#### [EXERCISE BRIEF]
Give the number of lines in the records below that hold "agent"; nothing else is needed.

#### [LISTED RECORDS]
══════

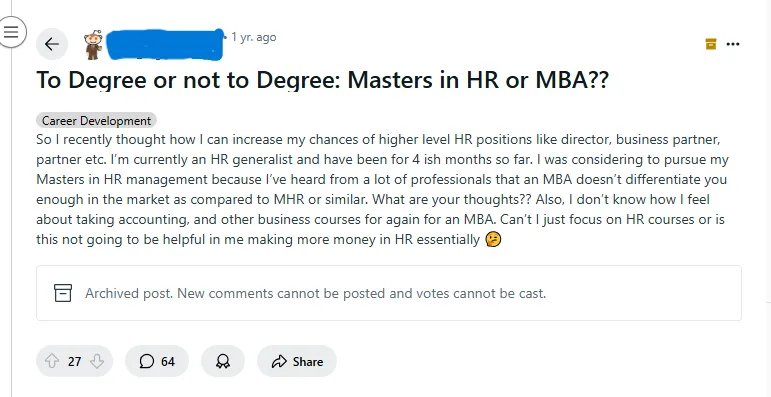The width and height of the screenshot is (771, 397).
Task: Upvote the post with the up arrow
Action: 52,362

══════

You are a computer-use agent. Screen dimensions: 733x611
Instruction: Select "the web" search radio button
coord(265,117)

══════

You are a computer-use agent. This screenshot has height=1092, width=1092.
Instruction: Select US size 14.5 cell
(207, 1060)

══════

#### [ANSWER SECTION]
2